Navigating around everyday items, like doors, light switches, and household appliances, should be easy, yet users make mistakes all the time: Pushing instead of pulling a door (and vice versa), figuring out which switch turns on which light, and fiddling with the knobs and buttons of washers and dryers, for instance, even afer fumbling through the instruction manuals. The blame, however, according to Donald Norman’s “The Design of Everyday Things”, falls not on the user, but on the designer. “Far too many items in the world are designed, constructed, and foisted upon us with no understanding – or even care – for how we will use them”, he wrote, and therefore the central thesis is that everyday items should be made “understandable” and “usable”.

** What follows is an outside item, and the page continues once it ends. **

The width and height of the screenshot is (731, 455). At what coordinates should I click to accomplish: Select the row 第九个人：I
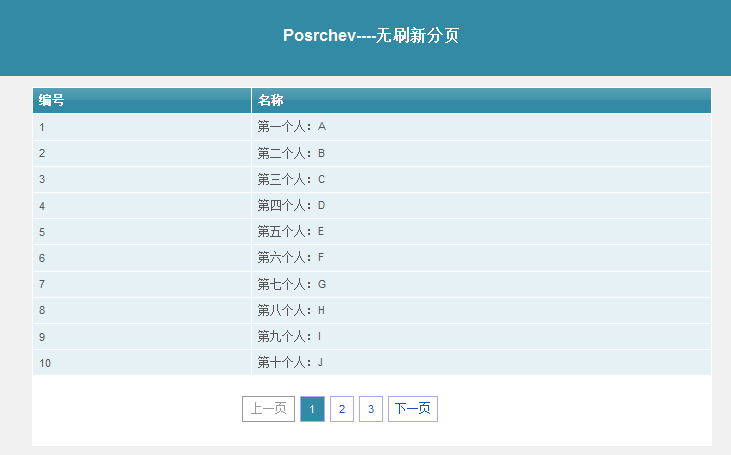(372, 337)
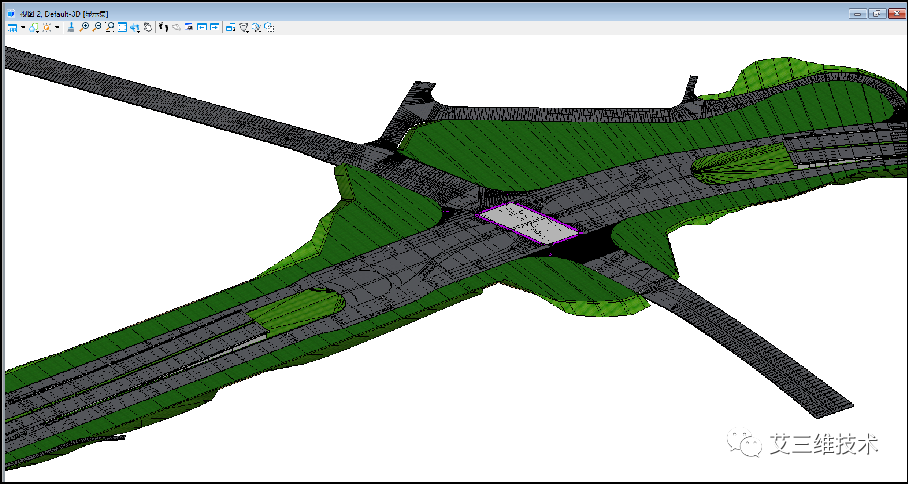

In other words: “Well-designed objects are easy to interpret and understand. They contain visible clues to their operation. Poorly designed objects can be difficult and frustrating to use. They provide no clues – or sometimes false clues”.
Bearing in mind that the book was published in 1988, the principles of designing items to be user-centric and user-friendly have stood the test of time. While explaining the fundamental principles of design*, of providing good conceptual models and of making things visible, there are references to case studies of items in different settings, with psychological and behavioural explanations for these principles. The average reader, at the end, is likely to pay more attention to and to also assess the items around them. With a new item, the user should intuitively know what to do (“execution”), and then figure out what is going on (“evaluation”). And in summary, if the user and usability remain the foremost considerations, then good design should:
– Make it easy to determine what actions are possible at any moment (make use of constraints);
– Make things visible, including the conceptual model of the system, the alternative actions, and the results of actions;
– Make it easy to evaluate the current state of the system; and
– Follow natural mappings between intentions and the required actions, between actions and the resulting effect, and between the information that is visible and the interpretation of the system state.
The second half of “The Design of Everyday Things” might feel a little repetitive, with Norman – through other items or case studies – reiterating and emphasising these core principles and guidelines. What was nonetheless instructive too, I thought, was him problematising the design process as being “captive of corporate bureaucracy”. That is not to say that designers are not to blame when items appear not to work (as intended), especially when they get too familiar with their products and hence forget the need for usability. Yet, “designers must please their clients, who are often not the end users”, and oftentimes other criteria (such as aesthetics, cost, functionality) which are peripheral to the actual end-user are instead prioritised. Given that design is ultimately characterised as taking on political significance, perhaps greater exposition on how users and designers can advocate for better design would have been productive.
Norman’s seven principles of design are: 1. Use both knowledge in the world and knowledge in the head; 2. Simplify the structure of tasks; 3. Make things visible: Bridge the gulfs of execution and evaluation; 4. Get the mappings right; 5. Exploit the power of constraints, both natural and artificial; 6. Design for error; and 7. When all else fails, standardise.